I was carried out like a masthead on a ship, my arms bent behind me in some kind of pro wrestling move I think they call an “armbar.” My forehead opened the door to Humphrey’s office and my nose pressed the down button for the special elevator. Only one of the security guards was holding me in the air now, the other one was his escort, was my escort. I could still hear screaming as it pulsated from behind the closed door of Humphrey’s office (phrases along the lines of “Fuck this!”, “Little shit!”, and “Motherfucking sonofabitch!”), as the 3 of us stepped into the elevator, my feet 12 inches off the floor.

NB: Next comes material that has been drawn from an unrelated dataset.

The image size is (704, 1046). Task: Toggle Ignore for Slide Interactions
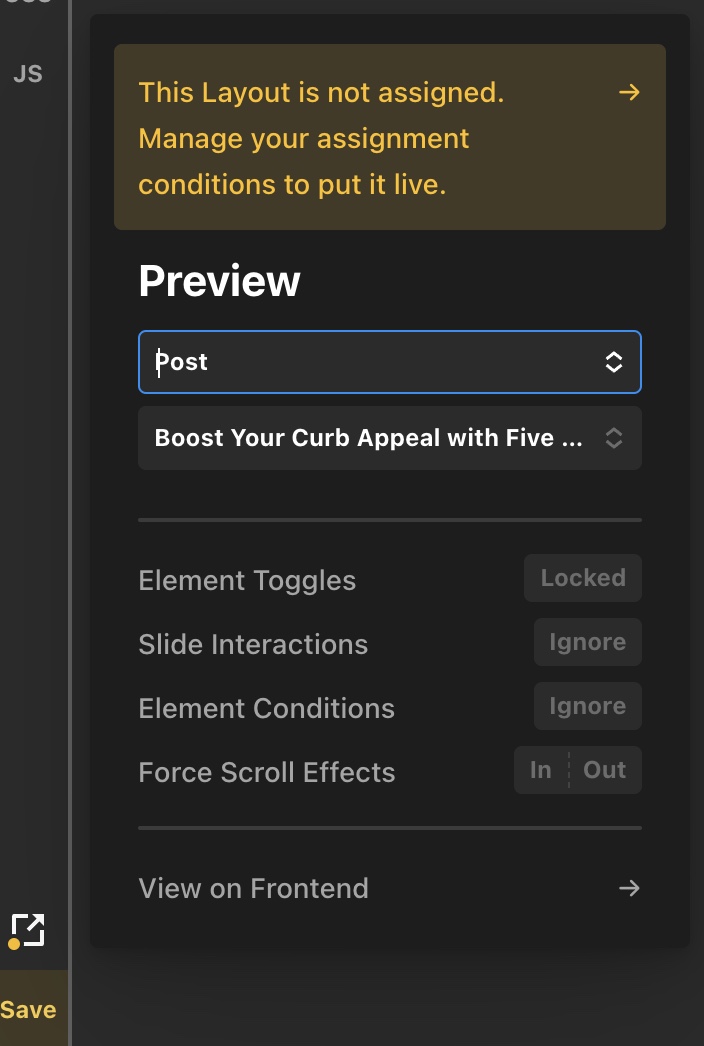[587, 642]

I tried to turn my head to the security guard behind me, the one that was holding me, but I only made it to our escort. “I think you can put me down now,” I said to the escort even though he wasn’t the one holding me up. Neither of them answered as the pain of the armbar shot into my shoulders and I was ready to tap out.
The elevator doors opened on the first floor and I was paraded through the lobby, still masthead-like, parting the assembled masses who were waiting for their various appointments. There was a revolving door ahead. This was not a promising development. There were normal doors on either side of the revolving door. I prayed we would use one of the normal doors instead of trying to fit the 3 of us in one of the revolving door slots as the force of my face pressing against the glass spun us in a circle.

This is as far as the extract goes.